* Objective: Copy out the records below again, substituting "GUI agent" for every instance of "computer-use agent", and leave everything else unchanged.

* Data for this task:
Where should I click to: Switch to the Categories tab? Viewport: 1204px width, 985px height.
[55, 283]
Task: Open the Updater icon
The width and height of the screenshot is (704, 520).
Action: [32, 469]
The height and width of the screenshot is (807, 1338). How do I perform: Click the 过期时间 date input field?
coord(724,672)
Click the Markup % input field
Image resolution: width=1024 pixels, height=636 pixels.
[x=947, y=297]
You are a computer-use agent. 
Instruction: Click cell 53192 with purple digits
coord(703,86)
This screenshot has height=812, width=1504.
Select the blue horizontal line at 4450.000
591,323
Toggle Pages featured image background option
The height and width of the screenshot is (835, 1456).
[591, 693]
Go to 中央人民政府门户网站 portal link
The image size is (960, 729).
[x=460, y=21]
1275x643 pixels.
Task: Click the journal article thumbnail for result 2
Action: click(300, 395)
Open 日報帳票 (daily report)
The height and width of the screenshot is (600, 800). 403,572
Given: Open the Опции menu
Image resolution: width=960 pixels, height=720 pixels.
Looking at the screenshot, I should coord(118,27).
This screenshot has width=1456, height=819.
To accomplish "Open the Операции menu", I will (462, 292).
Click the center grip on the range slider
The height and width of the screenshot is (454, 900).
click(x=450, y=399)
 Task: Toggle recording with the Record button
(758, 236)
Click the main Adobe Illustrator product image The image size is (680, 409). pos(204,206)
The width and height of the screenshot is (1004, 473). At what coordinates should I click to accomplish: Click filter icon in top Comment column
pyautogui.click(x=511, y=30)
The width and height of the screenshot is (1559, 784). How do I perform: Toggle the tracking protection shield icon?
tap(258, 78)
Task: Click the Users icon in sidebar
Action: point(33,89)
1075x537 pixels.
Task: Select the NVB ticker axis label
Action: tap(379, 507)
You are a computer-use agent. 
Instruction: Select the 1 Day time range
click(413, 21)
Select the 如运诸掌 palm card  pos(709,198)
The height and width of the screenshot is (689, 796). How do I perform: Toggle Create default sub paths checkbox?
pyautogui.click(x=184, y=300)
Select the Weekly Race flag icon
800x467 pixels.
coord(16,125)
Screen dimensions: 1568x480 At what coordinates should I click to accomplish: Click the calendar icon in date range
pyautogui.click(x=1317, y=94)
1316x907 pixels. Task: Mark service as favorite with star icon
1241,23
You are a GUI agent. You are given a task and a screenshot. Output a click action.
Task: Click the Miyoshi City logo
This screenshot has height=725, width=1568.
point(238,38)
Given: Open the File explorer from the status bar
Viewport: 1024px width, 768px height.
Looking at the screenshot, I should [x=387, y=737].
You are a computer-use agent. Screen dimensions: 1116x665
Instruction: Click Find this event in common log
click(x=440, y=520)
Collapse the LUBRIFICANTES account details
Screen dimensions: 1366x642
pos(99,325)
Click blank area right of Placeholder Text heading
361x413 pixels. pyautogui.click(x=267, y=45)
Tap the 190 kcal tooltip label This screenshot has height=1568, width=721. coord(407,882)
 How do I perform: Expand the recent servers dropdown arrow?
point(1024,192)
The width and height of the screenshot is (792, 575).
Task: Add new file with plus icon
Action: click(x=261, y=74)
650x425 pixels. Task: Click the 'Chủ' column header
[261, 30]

* The result:
Where should I click to: Switch to the Categories tab? Viewport: 1204px width, 985px height.
[55, 283]
Task: Open the Updater icon
The width and height of the screenshot is (704, 520).
Action: [32, 469]
The height and width of the screenshot is (807, 1338). How do I perform: Click the 过期时间 date input field?
coord(724,672)
Click the Markup % input field
Image resolution: width=1024 pixels, height=636 pixels.
[x=947, y=297]
You are a GUI agent. 
Instruction: Click cell 53192 with purple digits
coord(703,86)
This screenshot has height=812, width=1504.
Select the blue horizontal line at 4450.000
591,323
Toggle Pages featured image background option
The height and width of the screenshot is (835, 1456).
[591, 693]
Go to 中央人民政府门户网站 portal link
The image size is (960, 729).
[x=460, y=21]
1275x643 pixels.
Task: Click the journal article thumbnail for result 2
Action: click(300, 395)
Open 日報帳票 (daily report)
The height and width of the screenshot is (600, 800). 403,572
Given: Open the Опции menu
Image resolution: width=960 pixels, height=720 pixels.
Looking at the screenshot, I should coord(118,27).
This screenshot has width=1456, height=819.
To accomplish "Open the Операции menu", I will (462, 292).
Click the center grip on the range slider
The height and width of the screenshot is (454, 900).
click(x=450, y=399)
 Task: Toggle recording with the Record button
(758, 236)
Click the main Adobe Illustrator product image The image size is (680, 409). pos(204,206)
The width and height of the screenshot is (1004, 473). At what coordinates should I click to accomplish: Click filter icon in top Comment column
pyautogui.click(x=511, y=30)
The width and height of the screenshot is (1559, 784). How do I perform: Toggle the tracking protection shield icon?
tap(258, 78)
Task: Click the Users icon in sidebar
Action: point(33,89)
1075x537 pixels.
Task: Select the NVB ticker axis label
Action: tap(379, 507)
You are a GUI agent. 
Instruction: Select the 1 Day time range
click(413, 21)
Select the 如运诸掌 palm card  pos(709,198)
The height and width of the screenshot is (689, 796). How do I perform: Toggle Create default sub paths checkbox?
pyautogui.click(x=184, y=300)
Select the Weekly Race flag icon
800x467 pixels.
coord(16,125)
Screen dimensions: 1568x480 At what coordinates should I click to accomplish: Click the calendar icon in date range
pyautogui.click(x=1317, y=94)
1316x907 pixels. Task: Mark service as favorite with star icon
1241,23
You are a GUI agent. You are given a task and a screenshot. Output a click action.
Task: Click the Miyoshi City logo
This screenshot has height=725, width=1568.
point(238,38)
Given: Open the File explorer from the status bar
Viewport: 1024px width, 768px height.
Looking at the screenshot, I should [x=387, y=737].
You are a GUI agent. Screen dimensions: 1116x665
Instruction: Click Find this event in common log
click(x=440, y=520)
Collapse the LUBRIFICANTES account details
Screen dimensions: 1366x642
pos(99,325)
Click blank area right of Placeholder Text heading
361x413 pixels. pyautogui.click(x=267, y=45)
Tap the 190 kcal tooltip label This screenshot has height=1568, width=721. coord(407,882)
 How do I perform: Expand the recent servers dropdown arrow?
point(1024,192)
The width and height of the screenshot is (792, 575).
Task: Add new file with plus icon
Action: click(x=261, y=74)
650x425 pixels. Task: Click the 'Chủ' column header
[261, 30]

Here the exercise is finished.